[Start of Attachment]
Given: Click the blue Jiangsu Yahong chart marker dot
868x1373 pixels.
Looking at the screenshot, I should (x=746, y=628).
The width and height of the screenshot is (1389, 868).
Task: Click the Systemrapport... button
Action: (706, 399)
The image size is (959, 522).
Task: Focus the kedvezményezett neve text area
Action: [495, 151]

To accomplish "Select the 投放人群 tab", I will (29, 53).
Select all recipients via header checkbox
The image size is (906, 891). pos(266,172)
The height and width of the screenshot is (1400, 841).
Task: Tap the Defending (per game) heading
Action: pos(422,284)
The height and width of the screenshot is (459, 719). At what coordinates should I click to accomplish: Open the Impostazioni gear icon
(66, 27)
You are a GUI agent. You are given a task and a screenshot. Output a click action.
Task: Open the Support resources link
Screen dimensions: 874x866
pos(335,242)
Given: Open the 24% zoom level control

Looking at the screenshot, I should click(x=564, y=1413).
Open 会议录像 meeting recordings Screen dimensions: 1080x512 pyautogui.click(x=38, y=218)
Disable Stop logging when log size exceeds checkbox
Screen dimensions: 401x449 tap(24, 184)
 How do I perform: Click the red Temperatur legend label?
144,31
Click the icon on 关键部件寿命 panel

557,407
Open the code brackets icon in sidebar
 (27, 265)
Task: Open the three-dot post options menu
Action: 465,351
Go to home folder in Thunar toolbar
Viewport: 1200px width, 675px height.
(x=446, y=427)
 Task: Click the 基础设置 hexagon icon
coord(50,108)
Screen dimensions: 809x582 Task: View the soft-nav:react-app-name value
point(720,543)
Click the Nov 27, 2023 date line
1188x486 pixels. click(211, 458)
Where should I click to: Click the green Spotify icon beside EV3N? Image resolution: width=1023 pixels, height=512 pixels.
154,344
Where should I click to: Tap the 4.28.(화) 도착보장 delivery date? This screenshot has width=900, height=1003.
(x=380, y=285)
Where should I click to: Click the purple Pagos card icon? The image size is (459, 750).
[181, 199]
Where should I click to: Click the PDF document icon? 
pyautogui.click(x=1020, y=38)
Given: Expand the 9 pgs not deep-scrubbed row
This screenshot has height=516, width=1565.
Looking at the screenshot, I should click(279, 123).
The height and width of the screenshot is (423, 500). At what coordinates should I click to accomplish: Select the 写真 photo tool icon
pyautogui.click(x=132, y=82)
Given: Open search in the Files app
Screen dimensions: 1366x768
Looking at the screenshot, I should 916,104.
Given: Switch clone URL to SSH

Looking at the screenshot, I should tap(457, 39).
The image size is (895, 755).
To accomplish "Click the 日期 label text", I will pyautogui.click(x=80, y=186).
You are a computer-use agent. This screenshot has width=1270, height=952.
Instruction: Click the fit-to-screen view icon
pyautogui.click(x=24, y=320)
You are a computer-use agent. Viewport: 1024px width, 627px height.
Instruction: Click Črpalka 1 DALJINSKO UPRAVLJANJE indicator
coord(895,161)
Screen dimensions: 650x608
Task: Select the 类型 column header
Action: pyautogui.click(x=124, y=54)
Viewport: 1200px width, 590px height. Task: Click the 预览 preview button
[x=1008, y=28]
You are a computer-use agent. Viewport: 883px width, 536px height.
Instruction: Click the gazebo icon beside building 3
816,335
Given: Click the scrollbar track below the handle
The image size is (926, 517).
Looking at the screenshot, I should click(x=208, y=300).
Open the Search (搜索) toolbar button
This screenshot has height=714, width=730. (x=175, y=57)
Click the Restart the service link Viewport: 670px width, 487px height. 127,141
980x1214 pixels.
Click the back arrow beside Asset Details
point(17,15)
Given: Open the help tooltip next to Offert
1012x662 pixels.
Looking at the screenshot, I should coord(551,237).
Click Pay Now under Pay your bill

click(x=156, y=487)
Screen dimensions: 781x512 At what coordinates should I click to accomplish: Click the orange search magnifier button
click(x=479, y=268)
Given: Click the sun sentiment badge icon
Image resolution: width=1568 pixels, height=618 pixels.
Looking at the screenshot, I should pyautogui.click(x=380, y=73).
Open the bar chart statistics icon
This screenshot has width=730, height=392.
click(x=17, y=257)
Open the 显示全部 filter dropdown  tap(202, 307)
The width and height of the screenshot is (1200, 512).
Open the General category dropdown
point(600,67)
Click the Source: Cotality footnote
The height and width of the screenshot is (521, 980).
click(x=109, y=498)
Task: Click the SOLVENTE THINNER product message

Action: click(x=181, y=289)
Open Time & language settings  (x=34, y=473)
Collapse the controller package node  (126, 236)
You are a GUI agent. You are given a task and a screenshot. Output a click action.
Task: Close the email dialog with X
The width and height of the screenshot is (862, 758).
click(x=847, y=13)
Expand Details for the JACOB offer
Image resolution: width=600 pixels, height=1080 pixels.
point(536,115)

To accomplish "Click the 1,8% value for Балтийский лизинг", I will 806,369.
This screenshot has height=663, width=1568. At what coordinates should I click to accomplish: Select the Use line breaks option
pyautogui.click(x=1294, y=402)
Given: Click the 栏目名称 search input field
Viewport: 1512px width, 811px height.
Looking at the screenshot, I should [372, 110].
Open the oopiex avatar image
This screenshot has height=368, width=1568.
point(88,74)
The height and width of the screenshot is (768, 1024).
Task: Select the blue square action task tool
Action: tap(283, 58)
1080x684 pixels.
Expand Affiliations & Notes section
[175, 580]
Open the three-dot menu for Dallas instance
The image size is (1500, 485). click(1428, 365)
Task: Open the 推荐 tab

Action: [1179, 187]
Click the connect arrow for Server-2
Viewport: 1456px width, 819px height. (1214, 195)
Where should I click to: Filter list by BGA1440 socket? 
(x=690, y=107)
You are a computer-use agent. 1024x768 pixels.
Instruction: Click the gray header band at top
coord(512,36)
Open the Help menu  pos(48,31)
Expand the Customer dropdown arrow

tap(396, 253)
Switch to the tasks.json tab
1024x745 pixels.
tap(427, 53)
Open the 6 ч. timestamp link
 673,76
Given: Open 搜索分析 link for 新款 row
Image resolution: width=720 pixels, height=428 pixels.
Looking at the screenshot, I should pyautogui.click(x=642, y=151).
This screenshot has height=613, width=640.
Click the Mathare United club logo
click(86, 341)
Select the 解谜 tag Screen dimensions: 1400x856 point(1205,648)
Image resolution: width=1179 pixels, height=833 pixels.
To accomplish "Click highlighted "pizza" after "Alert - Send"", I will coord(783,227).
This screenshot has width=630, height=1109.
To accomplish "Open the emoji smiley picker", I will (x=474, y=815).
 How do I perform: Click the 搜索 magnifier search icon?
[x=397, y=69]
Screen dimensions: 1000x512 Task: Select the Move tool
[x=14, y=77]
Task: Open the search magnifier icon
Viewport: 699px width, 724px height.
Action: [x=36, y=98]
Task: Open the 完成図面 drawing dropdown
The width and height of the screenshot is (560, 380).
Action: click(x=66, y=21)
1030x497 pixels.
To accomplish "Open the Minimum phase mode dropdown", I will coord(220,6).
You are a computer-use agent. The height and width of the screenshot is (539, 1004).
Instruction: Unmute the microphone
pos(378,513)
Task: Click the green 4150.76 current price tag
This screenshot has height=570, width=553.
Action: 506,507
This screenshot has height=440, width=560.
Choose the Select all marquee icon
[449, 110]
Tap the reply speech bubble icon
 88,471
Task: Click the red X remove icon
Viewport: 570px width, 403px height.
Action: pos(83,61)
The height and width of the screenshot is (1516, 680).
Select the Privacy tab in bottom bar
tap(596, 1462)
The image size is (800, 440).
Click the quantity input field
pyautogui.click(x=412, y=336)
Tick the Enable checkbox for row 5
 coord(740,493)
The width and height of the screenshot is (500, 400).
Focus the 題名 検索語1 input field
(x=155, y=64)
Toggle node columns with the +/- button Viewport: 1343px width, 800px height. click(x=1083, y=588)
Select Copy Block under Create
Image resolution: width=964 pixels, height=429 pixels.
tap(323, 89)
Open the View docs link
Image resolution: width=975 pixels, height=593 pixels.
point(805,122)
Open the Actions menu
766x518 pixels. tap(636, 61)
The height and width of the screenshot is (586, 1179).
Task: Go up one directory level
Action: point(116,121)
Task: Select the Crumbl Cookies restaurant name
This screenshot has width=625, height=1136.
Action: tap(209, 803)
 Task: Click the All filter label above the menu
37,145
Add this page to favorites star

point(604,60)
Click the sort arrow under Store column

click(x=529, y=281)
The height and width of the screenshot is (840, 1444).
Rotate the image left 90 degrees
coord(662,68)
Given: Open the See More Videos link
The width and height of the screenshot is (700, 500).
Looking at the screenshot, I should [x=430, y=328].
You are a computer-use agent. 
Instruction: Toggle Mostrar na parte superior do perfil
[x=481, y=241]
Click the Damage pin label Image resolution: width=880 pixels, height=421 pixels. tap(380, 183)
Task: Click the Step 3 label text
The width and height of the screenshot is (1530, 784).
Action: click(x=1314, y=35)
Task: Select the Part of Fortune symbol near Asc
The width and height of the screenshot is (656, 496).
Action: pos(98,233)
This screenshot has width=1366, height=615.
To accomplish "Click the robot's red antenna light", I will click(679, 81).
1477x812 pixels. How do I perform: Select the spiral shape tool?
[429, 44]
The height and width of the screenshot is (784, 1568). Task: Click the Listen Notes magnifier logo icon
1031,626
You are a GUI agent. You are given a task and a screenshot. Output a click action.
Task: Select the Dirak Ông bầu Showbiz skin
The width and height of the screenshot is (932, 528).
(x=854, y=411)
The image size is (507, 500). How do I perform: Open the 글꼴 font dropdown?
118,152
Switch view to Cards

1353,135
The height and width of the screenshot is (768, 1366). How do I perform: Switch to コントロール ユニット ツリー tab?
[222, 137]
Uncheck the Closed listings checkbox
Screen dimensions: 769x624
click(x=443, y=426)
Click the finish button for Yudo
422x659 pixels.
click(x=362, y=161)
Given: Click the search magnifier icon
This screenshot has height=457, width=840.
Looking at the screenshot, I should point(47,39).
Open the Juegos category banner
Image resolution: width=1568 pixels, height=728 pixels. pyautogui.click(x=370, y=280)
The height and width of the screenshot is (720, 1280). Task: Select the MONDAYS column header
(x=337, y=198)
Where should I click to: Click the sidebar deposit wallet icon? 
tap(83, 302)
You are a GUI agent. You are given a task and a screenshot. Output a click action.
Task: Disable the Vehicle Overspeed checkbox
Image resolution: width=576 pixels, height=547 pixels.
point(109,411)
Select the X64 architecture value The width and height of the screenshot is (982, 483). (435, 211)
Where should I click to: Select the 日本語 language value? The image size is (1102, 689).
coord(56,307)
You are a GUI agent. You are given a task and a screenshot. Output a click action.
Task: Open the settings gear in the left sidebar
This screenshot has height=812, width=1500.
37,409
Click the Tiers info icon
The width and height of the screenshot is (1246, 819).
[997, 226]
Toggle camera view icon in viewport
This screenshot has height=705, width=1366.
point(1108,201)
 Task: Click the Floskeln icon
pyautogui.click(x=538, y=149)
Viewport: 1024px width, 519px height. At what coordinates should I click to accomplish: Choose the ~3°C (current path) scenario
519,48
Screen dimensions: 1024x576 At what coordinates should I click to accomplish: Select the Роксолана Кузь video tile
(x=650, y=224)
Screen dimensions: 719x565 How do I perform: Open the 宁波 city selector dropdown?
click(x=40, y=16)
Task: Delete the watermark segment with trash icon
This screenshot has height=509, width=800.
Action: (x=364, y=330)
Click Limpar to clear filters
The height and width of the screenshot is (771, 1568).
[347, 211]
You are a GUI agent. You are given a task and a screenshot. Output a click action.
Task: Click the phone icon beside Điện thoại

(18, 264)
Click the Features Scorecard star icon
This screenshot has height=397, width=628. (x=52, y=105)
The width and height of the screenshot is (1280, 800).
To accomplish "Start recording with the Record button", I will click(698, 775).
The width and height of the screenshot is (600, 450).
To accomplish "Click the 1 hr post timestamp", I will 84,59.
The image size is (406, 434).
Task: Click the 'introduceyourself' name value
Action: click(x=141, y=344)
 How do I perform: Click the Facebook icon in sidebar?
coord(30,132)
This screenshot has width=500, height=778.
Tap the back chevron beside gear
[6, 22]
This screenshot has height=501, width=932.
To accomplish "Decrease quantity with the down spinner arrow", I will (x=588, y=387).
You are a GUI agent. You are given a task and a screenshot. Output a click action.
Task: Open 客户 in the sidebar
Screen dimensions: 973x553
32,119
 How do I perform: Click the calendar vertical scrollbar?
[End of Attachment]
- [AIM OF THE TASK]:
Look through the entries above; copy each line where the string "settings" appears.

- [WRITTEN REPLY]:
Open Time & language settings  (x=34, y=473)
Task: Open the settings gear in the left sidebar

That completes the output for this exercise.